# Data rows:
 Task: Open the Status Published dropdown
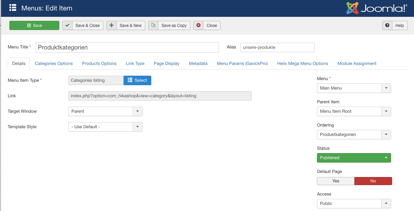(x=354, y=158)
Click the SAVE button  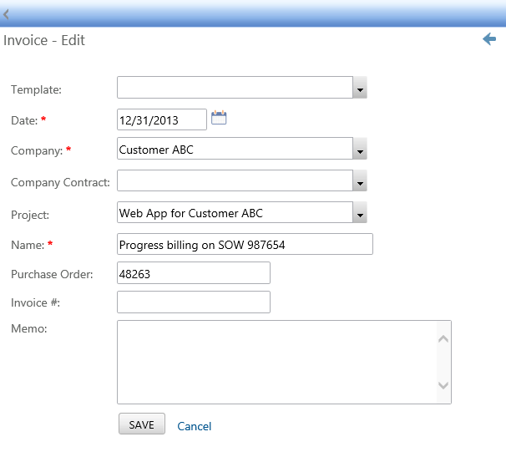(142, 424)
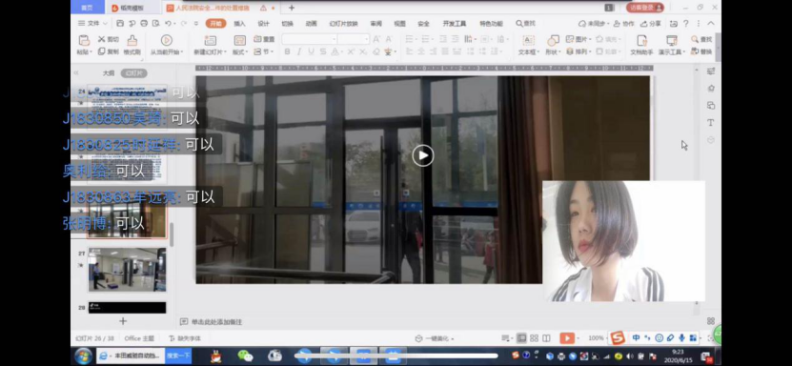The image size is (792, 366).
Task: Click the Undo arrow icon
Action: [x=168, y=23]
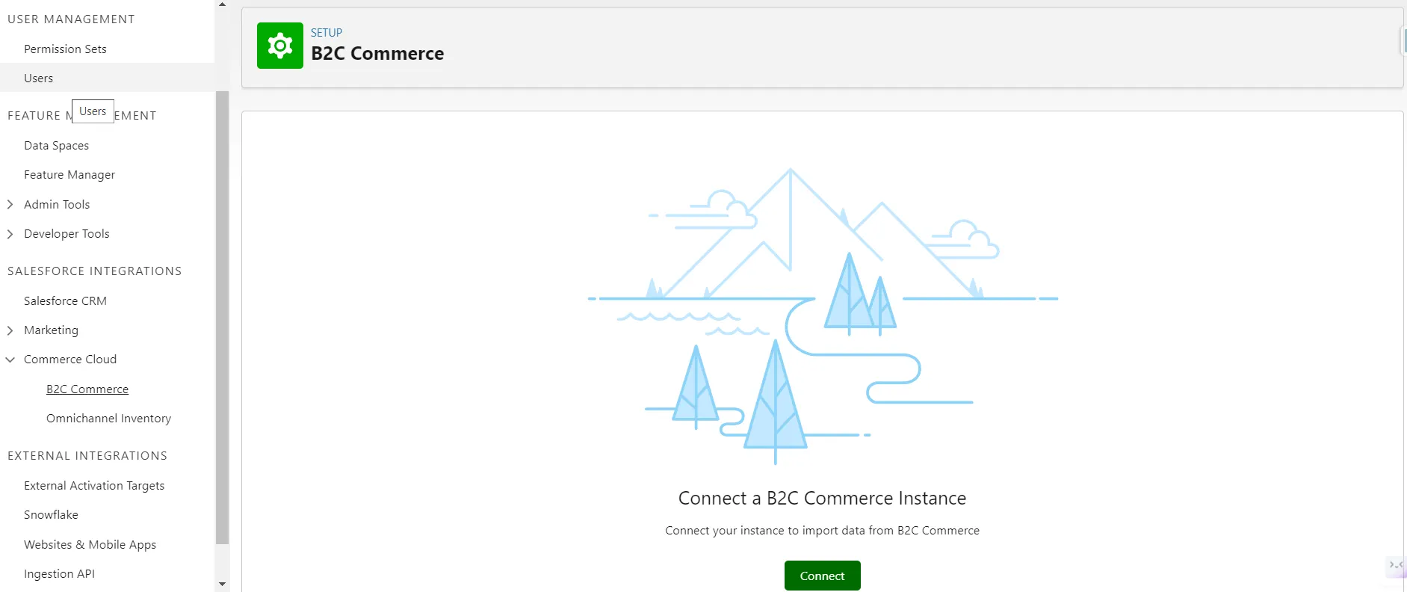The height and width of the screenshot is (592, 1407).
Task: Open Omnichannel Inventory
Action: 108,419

---

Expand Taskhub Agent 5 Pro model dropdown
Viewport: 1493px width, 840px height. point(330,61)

...

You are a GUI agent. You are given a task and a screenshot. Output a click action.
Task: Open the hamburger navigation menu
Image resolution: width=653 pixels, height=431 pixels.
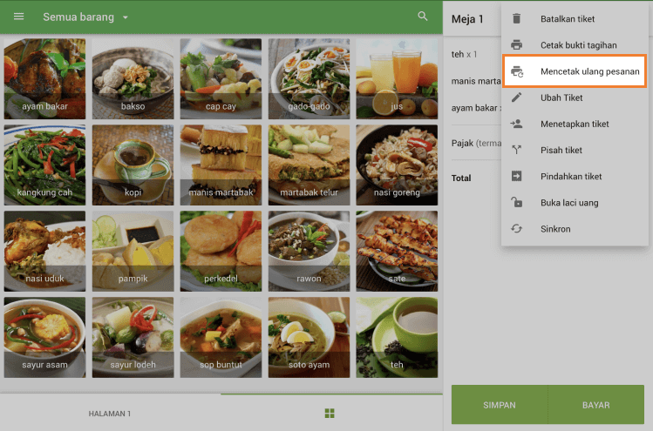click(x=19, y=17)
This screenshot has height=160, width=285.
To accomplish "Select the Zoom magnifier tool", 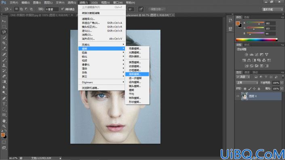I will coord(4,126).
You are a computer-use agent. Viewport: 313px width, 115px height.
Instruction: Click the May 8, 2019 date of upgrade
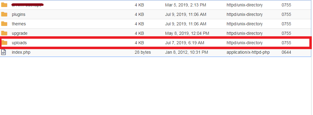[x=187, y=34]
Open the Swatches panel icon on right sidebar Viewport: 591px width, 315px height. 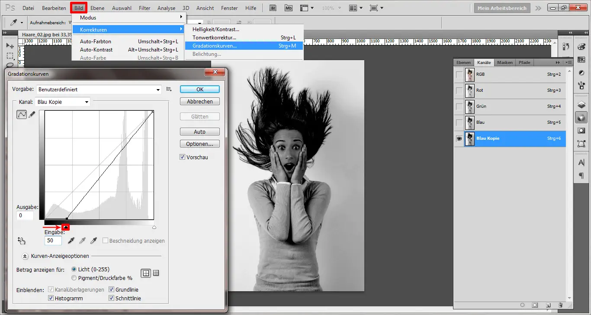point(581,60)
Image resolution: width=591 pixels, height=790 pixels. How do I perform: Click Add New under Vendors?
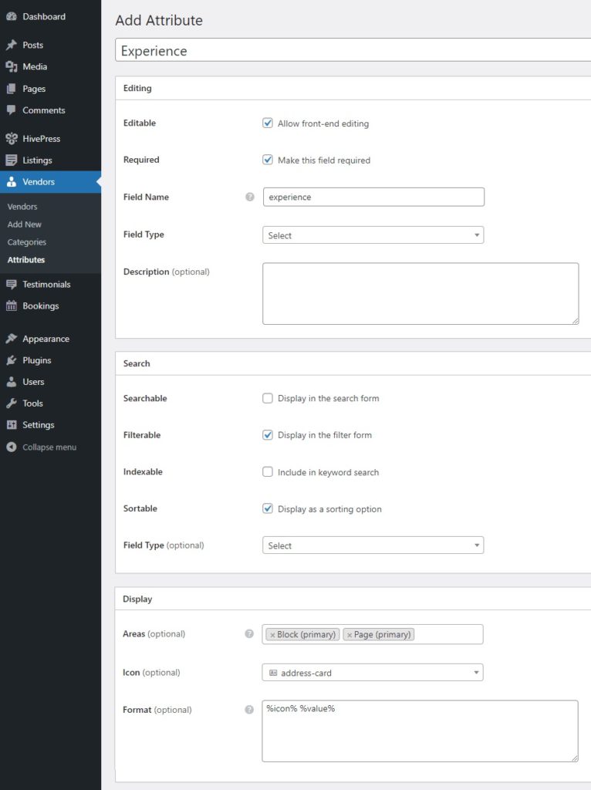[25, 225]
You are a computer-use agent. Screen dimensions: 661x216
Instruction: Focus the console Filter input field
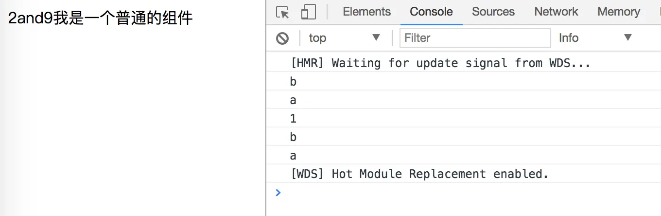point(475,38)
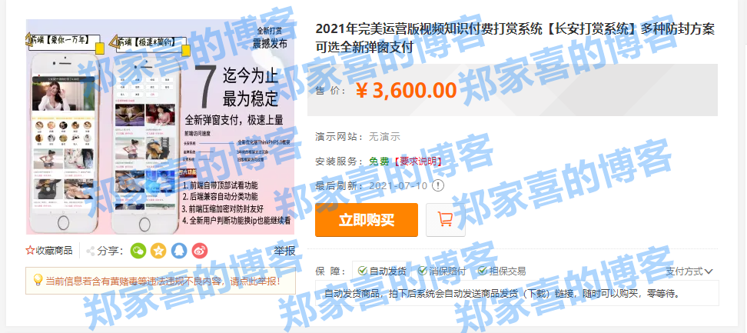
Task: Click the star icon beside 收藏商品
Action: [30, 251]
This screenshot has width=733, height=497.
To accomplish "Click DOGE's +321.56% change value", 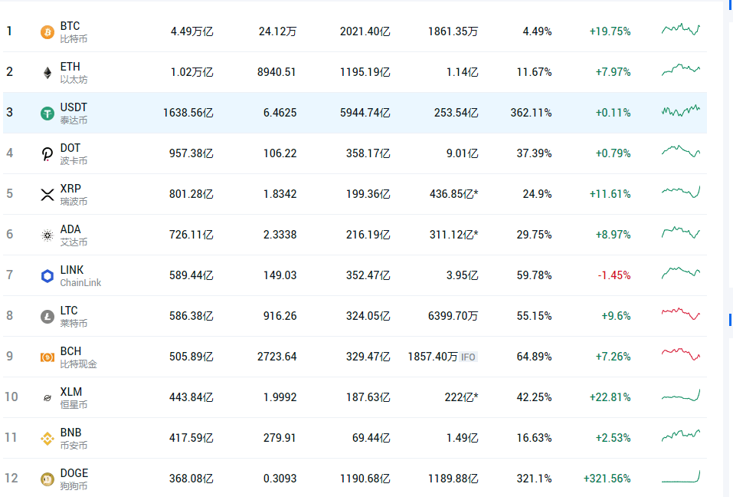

# What you will do:
Put the rows from the line containing "You are a computer-use agent. Screen" through the line containing "DOGE's +321.56% change", inclusive, into a numbered list without blank lines. Leave the pictures out.

# Written response:
1. You are a computer-use agent. Screen dimensions: 661x216
2. Instruction: Focus the console Filter input field
3. point(475,38)
4. Task: Click the star icon beside 收藏商品
5. Action: [30, 251]
6. This screenshot has width=733, height=497.
7. To accomplish "Click DOGE's +321.56% change value", 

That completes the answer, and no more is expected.